(Stored data)
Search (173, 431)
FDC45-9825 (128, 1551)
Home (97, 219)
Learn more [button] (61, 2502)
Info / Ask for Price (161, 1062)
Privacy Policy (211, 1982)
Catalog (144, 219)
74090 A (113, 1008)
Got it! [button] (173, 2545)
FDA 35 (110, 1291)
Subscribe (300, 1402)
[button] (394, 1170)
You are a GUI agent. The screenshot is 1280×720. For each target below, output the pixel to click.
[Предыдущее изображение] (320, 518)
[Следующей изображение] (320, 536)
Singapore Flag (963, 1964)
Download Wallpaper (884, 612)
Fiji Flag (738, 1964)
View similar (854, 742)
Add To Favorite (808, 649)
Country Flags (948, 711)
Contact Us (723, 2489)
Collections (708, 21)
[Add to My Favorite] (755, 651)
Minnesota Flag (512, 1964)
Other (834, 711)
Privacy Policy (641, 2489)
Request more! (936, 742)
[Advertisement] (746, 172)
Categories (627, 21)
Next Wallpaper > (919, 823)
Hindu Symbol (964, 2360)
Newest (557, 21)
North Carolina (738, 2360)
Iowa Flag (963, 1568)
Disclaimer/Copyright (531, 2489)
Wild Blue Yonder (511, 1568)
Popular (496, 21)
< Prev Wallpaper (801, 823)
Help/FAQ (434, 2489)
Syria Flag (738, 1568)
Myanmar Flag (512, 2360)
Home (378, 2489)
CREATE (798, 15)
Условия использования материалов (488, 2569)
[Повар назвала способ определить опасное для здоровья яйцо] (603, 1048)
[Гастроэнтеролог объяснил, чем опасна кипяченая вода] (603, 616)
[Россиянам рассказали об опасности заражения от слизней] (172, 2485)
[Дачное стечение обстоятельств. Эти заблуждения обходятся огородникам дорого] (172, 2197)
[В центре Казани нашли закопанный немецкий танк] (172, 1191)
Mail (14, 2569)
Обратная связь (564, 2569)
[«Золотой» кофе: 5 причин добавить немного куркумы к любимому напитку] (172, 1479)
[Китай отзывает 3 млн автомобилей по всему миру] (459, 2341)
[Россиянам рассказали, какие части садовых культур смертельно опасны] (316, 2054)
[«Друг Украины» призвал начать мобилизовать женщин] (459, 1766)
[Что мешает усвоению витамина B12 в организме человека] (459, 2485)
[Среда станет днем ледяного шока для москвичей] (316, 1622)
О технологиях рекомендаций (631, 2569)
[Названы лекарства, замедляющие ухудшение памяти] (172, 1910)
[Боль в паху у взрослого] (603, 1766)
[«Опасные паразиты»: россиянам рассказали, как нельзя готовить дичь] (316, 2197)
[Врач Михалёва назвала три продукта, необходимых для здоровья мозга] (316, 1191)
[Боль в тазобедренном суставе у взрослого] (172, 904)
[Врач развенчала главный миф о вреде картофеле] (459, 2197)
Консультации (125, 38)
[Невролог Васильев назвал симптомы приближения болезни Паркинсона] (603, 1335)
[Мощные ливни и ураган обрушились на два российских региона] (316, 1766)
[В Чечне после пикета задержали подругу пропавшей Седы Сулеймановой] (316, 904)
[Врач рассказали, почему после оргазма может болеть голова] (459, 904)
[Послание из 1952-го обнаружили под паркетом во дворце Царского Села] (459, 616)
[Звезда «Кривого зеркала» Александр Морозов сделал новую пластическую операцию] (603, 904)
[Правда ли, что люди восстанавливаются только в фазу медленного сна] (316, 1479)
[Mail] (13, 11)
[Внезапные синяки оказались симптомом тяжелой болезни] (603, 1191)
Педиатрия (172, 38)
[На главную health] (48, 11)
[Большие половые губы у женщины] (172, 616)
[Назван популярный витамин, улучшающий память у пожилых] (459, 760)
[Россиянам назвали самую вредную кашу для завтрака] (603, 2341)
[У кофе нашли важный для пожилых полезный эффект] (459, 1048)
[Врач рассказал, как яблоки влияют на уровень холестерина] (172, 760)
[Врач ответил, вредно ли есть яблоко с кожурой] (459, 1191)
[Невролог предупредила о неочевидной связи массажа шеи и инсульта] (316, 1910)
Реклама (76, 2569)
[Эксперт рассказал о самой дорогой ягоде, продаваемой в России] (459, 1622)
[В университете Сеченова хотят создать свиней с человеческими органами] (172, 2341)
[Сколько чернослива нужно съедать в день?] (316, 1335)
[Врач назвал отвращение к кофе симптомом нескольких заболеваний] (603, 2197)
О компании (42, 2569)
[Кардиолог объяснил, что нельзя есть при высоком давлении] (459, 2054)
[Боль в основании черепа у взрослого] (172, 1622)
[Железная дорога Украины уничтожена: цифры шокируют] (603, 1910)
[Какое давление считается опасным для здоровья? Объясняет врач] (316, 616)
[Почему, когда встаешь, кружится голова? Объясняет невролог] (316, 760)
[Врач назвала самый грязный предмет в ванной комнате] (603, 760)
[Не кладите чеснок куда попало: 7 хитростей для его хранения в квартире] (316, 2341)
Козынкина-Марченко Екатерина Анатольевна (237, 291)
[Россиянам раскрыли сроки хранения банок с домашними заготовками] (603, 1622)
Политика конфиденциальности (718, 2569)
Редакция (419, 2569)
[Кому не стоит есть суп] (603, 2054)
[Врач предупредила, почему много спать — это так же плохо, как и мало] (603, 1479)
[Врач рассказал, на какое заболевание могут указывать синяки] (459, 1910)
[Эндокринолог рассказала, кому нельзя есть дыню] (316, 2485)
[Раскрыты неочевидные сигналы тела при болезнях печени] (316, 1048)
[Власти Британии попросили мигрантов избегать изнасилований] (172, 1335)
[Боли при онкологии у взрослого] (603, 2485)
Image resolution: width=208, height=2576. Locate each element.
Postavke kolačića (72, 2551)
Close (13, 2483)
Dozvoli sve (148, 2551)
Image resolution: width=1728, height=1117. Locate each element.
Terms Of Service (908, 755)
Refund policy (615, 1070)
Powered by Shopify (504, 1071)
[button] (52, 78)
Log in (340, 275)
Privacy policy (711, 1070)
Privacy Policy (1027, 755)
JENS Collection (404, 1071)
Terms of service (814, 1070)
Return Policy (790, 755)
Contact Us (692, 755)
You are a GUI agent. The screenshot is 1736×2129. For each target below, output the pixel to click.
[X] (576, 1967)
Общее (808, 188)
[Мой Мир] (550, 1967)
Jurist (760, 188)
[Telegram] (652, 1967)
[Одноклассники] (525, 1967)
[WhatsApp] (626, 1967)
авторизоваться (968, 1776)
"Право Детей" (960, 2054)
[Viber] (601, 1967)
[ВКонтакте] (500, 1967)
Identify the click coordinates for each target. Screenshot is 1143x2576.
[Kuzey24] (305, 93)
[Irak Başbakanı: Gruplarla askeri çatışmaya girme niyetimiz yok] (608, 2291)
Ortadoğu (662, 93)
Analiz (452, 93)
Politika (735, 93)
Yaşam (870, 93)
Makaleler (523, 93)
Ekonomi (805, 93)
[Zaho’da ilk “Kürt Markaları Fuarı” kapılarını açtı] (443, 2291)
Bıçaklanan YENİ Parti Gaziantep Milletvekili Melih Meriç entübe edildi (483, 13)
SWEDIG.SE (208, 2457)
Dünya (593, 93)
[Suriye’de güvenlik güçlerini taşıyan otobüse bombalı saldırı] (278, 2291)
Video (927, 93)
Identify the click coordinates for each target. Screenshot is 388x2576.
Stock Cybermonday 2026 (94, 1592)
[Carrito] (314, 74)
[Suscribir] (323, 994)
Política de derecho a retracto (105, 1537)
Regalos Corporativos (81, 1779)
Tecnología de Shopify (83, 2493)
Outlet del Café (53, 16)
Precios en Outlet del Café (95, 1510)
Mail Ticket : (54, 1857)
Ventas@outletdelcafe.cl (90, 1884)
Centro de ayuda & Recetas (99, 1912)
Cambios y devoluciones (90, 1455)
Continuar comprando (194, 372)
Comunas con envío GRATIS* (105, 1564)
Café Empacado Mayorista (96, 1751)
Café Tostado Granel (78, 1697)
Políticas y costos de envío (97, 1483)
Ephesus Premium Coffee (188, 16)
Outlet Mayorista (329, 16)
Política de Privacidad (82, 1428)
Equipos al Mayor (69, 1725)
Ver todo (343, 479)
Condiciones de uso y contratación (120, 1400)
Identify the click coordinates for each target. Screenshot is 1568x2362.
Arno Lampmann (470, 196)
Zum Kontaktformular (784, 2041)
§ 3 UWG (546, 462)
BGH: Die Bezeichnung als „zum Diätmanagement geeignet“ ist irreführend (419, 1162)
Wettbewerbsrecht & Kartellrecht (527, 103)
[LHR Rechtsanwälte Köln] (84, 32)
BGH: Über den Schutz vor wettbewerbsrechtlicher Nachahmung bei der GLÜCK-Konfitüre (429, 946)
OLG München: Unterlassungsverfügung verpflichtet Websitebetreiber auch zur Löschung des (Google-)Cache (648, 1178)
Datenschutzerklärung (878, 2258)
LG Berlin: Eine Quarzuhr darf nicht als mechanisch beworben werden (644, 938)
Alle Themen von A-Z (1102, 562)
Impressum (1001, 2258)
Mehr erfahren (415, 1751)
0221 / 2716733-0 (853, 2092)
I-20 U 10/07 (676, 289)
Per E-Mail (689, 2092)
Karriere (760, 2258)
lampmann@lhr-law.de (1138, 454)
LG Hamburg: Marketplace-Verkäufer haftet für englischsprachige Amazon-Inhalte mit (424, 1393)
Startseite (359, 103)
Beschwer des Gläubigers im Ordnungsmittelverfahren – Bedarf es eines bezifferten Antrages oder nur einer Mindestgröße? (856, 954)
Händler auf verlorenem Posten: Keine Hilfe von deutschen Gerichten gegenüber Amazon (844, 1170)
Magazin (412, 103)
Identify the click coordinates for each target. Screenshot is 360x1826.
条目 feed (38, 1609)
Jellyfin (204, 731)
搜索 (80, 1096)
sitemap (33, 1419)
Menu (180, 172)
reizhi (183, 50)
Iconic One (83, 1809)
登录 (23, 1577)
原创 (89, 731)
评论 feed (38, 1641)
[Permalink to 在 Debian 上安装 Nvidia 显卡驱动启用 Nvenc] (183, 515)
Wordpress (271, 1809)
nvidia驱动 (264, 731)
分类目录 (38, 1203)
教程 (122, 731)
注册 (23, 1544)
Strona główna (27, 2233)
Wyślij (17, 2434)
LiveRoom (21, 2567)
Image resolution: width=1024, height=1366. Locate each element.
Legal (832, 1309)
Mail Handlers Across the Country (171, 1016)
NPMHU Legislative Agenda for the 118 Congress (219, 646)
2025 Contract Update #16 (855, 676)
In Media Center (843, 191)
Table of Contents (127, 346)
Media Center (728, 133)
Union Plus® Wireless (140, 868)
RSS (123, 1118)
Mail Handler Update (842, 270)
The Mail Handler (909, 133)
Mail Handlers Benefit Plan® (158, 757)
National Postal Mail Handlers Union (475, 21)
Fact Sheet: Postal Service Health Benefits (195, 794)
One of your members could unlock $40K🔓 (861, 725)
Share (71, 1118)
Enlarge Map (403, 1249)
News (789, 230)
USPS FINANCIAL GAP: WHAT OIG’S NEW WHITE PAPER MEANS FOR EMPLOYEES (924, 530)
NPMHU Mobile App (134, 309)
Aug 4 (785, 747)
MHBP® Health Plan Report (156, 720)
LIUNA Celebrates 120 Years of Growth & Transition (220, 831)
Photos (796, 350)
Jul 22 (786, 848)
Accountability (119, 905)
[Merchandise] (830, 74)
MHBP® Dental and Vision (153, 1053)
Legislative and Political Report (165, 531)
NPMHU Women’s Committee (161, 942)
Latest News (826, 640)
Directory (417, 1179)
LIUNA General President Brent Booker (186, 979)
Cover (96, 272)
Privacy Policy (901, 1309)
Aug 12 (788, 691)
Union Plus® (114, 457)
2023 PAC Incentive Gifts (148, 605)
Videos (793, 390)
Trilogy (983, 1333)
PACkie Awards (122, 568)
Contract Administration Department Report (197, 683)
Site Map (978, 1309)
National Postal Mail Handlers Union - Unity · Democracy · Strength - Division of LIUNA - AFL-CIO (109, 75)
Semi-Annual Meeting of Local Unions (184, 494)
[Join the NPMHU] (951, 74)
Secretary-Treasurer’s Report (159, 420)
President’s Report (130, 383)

▶ **Task details**:
Filter the records above for the string "NPMHU" and copy each matching line.

▶ **Task output**:
NPMHU Legislative Agenda for the 118 Congress (219, 646)
NPMHU Mobile App (134, 309)
NPMHU Women’s Committee (161, 942)
[Join the NPMHU] (951, 74)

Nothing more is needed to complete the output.